Start of Selected passage

Slashdot Mirror


To ECC Or Not To ECC?

MetaHiro asks: "I'm going to be upgrading my system in a couple of weeks. I've been looking around the net for reviews and/or benchmarks for ECC vs. non-ECC in both speed and whether or not it's worth it to shell out the extra bucks for ECC. I'm also wondering whether or not i should buy PC2100 ECC instead of PC 2700 non-ECC ram or wait until PC2700 ECC becomes available."

11 of 46 comments (clear)

  1. I can't understand ECC by EricLivingston · · Score: 4, Informative
    I've got PC2100 ECC in my server at home, and I've turned ECC checking off in the BIOS. What I can't fathom is this: In the past several months I've gotten a couple of parity errors in my memory. However, instead of warning me in some way and allowing me to gracefully shut down, the error raises a non-maskable interrupt which halts the machine in its tracks, giving me a Blue Screen of Death and requiring a hard reset.

    How is this helpful? The philosophy behind that seems to be rather than allow my programs to continue with a corrupt bit of data, it's better to halt all operation and LOSE ALL MY DATA and perhaps corrupt my hard drive. That's "help" I don't need.

    Is this universal, or just my OS (W2K), BIOS, or hardware? Is there a way for ECC to simply and calmly report a problem without locking up my machine in the process?

    --
    Please Rate my comment (and help support Fre
    1. Re:I can't understand ECC by geirt · · Score: 3, Informative

      Because you turned off the ECC checking ....

      The idea with ECC is that the ECC controller (a peace of hardware between the CPU and the RAM) should detect the bit error and correct it "on the fly", so that the application should not be affected by the bit error at all. You get a speed penalty by doing ECC, because the ECC controller have to calculate a check sum for every write, and check the check sum for every read. Even worse, the ECC check sum is block based, so the ECC controller have to read the whole block to calculate the check sum even if the CPU only reads a single byte. The same goes for writes. To use ECC you need special RAM which is 72 bit wide instead of 64 bit, the extra bits are used for the check sum. This also explains why ECC RAM is more expensive that non ECC ram.

End of Selected passage

### Work order A
From the ECC thread, reproduce word for word the part that opens with the words containing "The idea with" and closes with "non ECC ram.".
### Work order B
Answer these questions about the ECC thread:
(i) Which two kinds of RAM is the person asking the question deciding between?
(ii) What operating system does EricLivingston name for his server?
(iii) How wide is the special RAM needed for ECC?

Start of Supplied entries

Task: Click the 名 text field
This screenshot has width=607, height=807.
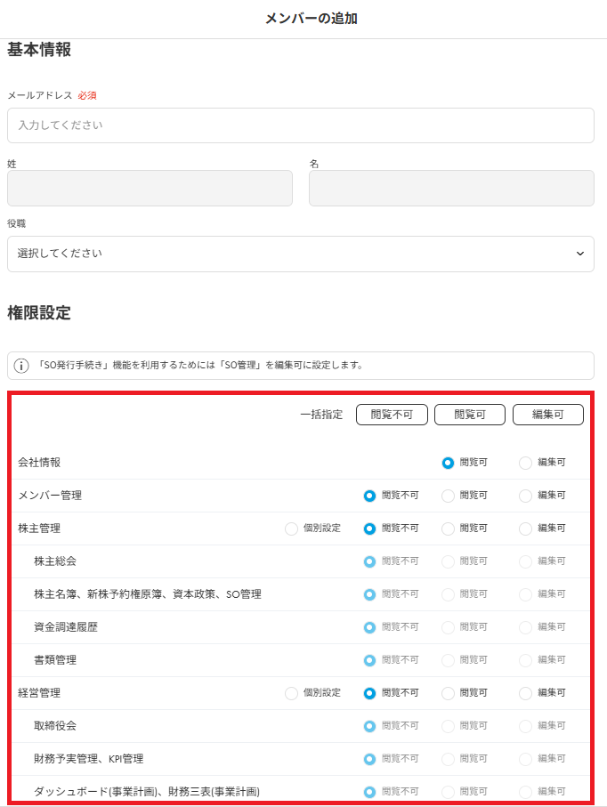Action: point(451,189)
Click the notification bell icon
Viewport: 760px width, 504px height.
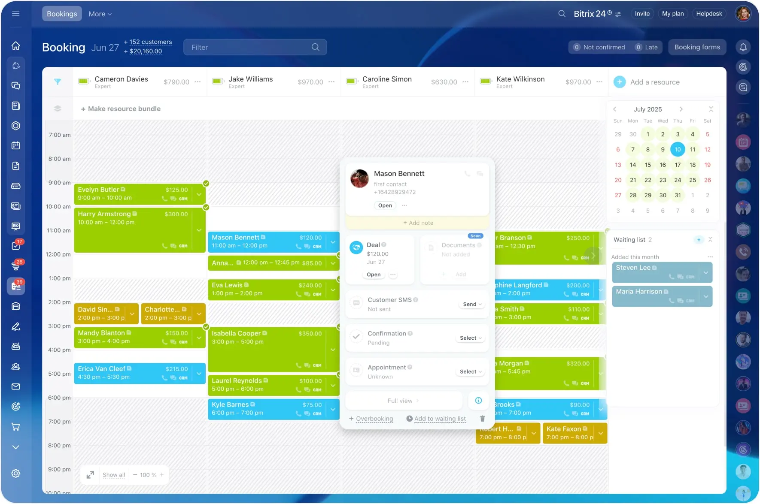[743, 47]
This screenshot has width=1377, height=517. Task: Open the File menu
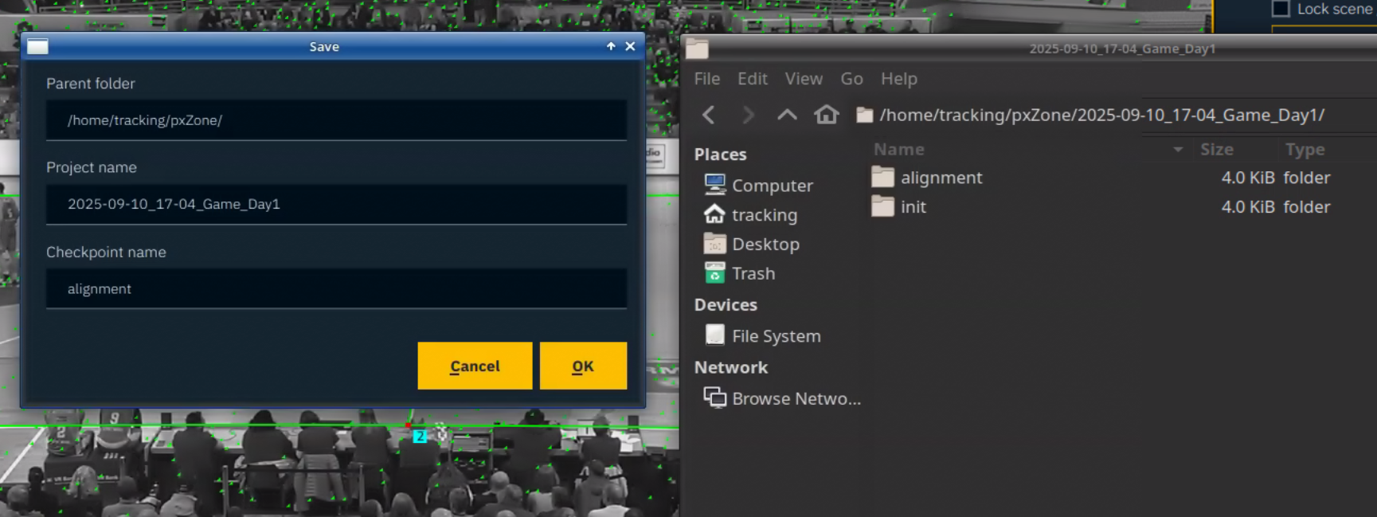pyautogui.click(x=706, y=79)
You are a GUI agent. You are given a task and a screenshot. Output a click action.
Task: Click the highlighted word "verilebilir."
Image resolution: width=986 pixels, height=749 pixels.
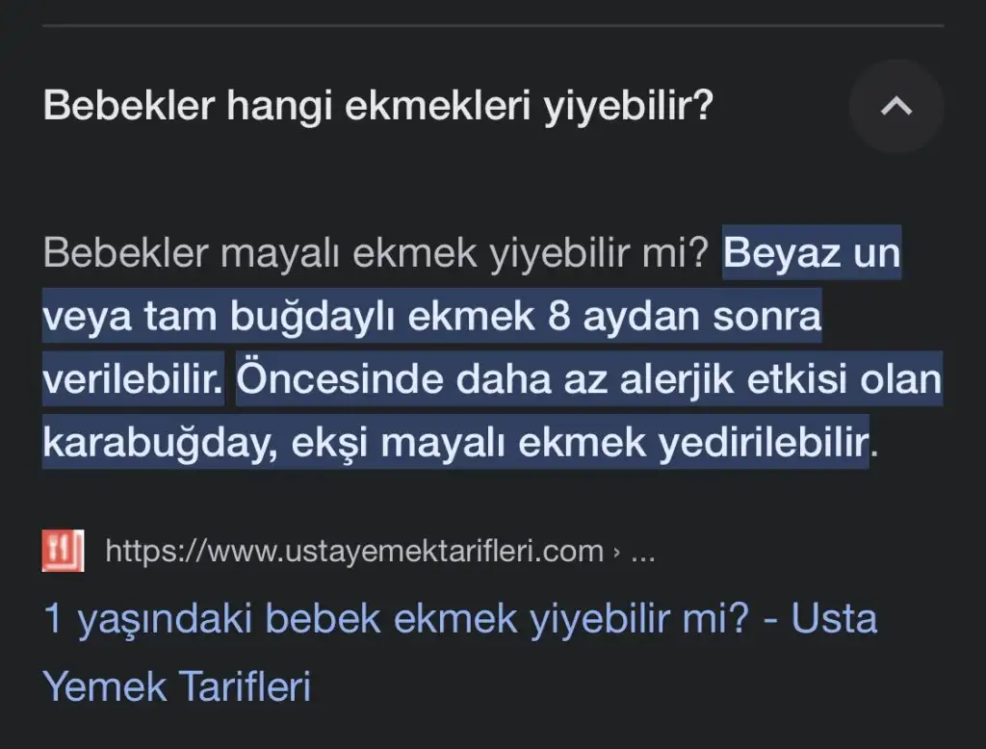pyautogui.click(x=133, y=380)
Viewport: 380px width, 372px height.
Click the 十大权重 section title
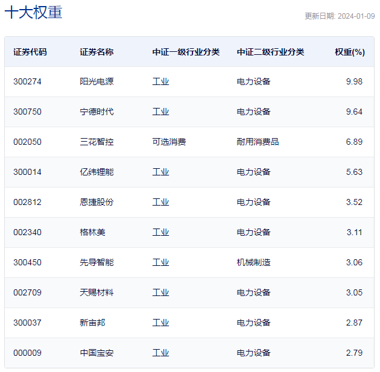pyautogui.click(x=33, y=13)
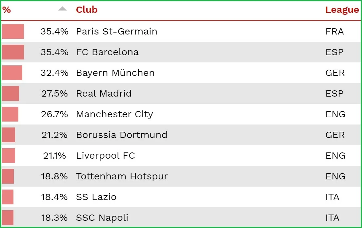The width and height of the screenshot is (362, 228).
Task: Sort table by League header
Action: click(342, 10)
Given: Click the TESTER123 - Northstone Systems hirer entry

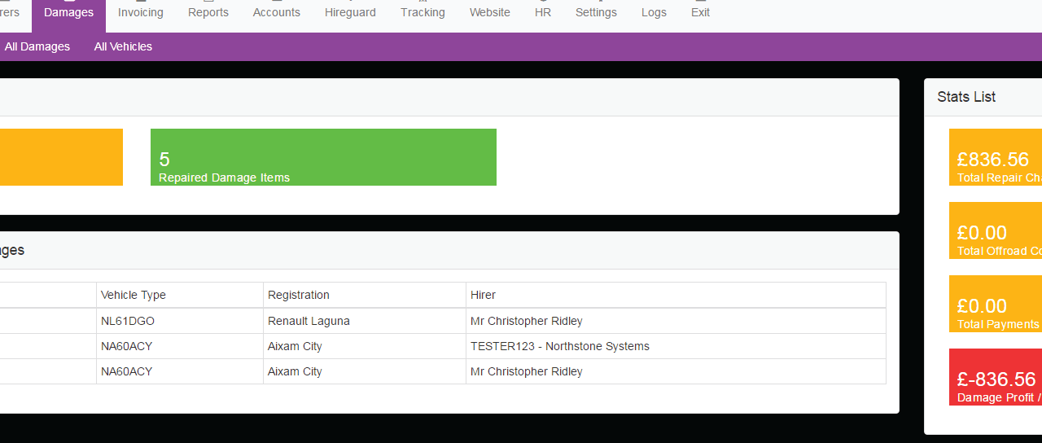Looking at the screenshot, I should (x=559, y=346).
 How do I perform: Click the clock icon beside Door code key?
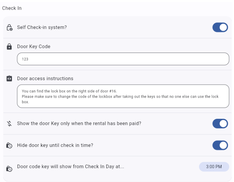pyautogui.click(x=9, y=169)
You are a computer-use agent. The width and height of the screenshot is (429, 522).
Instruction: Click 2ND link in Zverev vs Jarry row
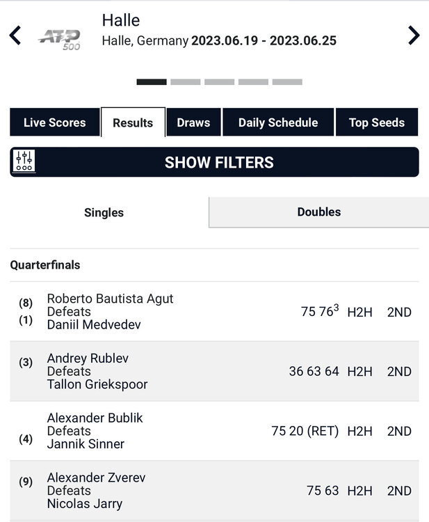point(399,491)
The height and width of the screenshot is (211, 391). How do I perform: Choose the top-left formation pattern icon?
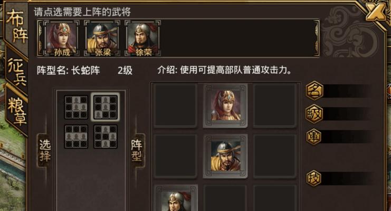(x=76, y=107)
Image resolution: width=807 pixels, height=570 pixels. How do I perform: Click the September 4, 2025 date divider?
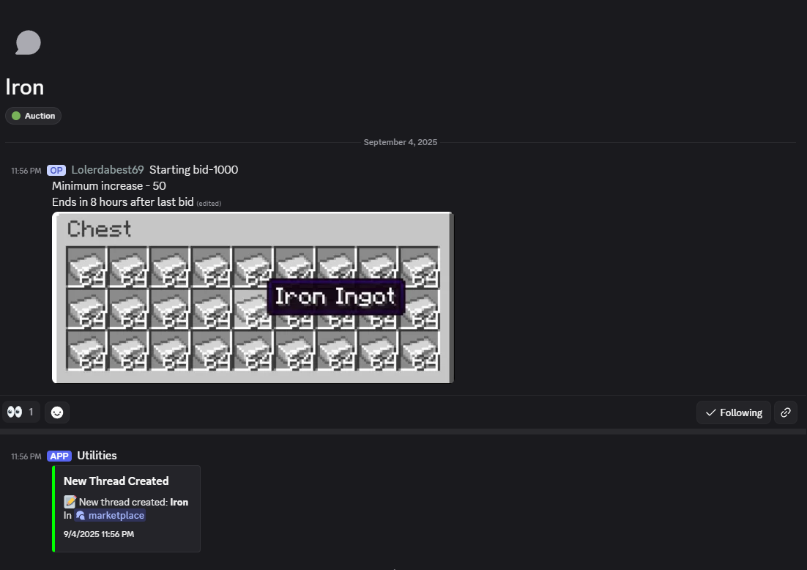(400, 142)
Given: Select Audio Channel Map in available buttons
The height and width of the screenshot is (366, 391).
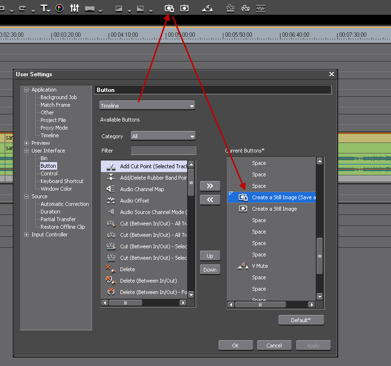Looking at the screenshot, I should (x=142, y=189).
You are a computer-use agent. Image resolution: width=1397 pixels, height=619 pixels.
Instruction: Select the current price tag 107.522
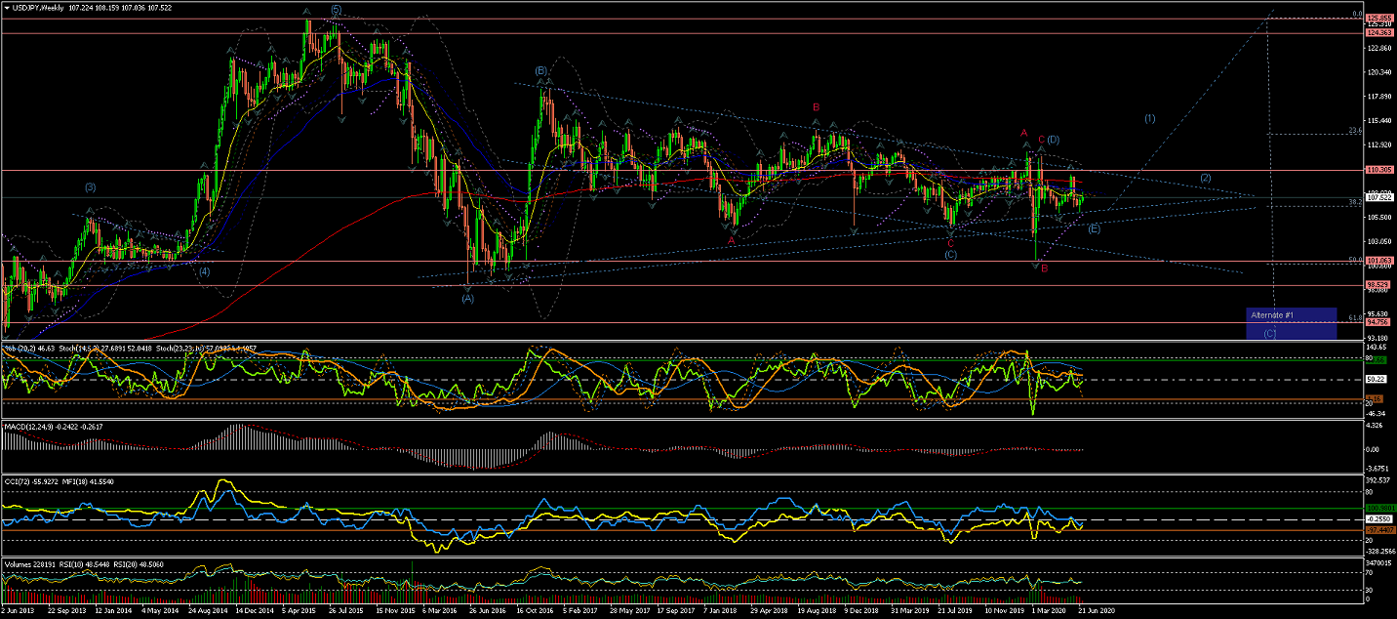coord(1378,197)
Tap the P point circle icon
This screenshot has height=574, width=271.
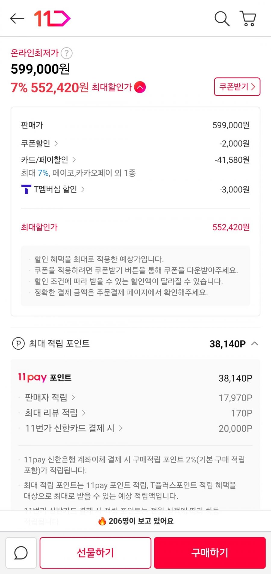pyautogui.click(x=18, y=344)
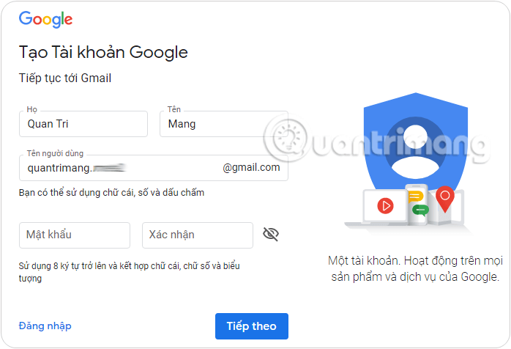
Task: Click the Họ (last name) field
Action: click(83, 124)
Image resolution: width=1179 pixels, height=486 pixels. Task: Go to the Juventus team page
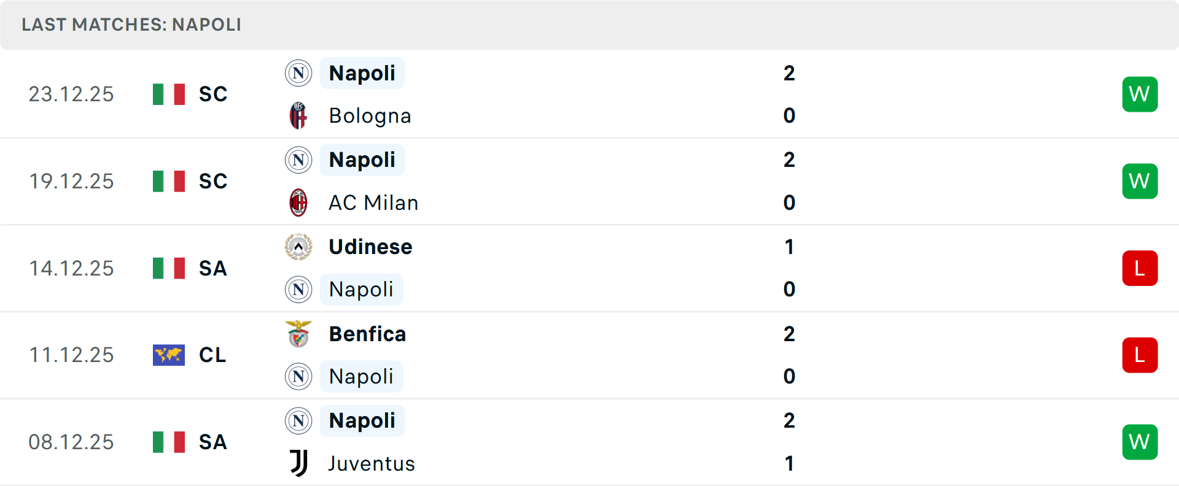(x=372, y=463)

End of Supplied entries

### Task output A
The idea with ECC is that the ECC controller (a peace of hardware between the CPU and the RAM) should detect the bit error and correct it "on the fly", so that the application should not be affected by the bit error at all. You get a speed penalty by doing ECC, because the ECC controller have to calculate a check sum for every write, and check the check sum for every read. Even worse, the ECC check sum is block based, so the ECC controller have to read the whole block to calculate the check sum even if the CPU only reads a single byte. The same goes for writes. To use ECC you need special RAM which is 72 bit wide instead of 64 bit, the extra bits are used for the check sum. This also explains why ECC RAM is more expensive that non ECC ram.

### Task output B
(i) PC2100 ECC and PC2700 non-ECC.
(ii) W2K.
(iii) 72 bits instead of 64 bits.